_Exercise requirements_. Look through the records below and collect all lines that hold the string "agent".

Extracted material below:

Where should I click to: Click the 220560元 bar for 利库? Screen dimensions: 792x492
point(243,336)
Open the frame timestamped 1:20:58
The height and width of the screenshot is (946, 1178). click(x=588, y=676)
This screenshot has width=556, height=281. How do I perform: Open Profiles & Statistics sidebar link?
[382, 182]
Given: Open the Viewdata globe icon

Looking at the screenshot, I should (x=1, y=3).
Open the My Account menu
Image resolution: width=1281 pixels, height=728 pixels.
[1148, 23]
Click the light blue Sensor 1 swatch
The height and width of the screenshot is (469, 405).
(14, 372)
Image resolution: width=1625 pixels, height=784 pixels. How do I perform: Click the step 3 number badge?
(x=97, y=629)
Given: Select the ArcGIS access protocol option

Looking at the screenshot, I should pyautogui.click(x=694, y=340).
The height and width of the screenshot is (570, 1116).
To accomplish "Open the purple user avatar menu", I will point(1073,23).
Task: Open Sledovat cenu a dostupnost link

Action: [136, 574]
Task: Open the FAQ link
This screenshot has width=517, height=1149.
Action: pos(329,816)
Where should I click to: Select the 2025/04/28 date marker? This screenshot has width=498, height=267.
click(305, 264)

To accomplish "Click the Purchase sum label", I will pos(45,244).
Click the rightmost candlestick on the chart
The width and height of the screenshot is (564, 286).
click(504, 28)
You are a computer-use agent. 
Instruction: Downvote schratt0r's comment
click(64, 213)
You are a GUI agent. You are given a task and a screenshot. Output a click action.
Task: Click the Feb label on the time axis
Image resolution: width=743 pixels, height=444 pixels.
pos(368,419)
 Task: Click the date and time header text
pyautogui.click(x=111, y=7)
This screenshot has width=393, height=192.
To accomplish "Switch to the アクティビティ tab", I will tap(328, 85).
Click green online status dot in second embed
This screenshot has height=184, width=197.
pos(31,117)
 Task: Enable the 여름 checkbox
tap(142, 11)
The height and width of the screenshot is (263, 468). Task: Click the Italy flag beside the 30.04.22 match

End of Extracted material.

_Task result_.
You are a computer-use agent. 
You are a GUI agent. You are given a task and a screenshot. Output a click action.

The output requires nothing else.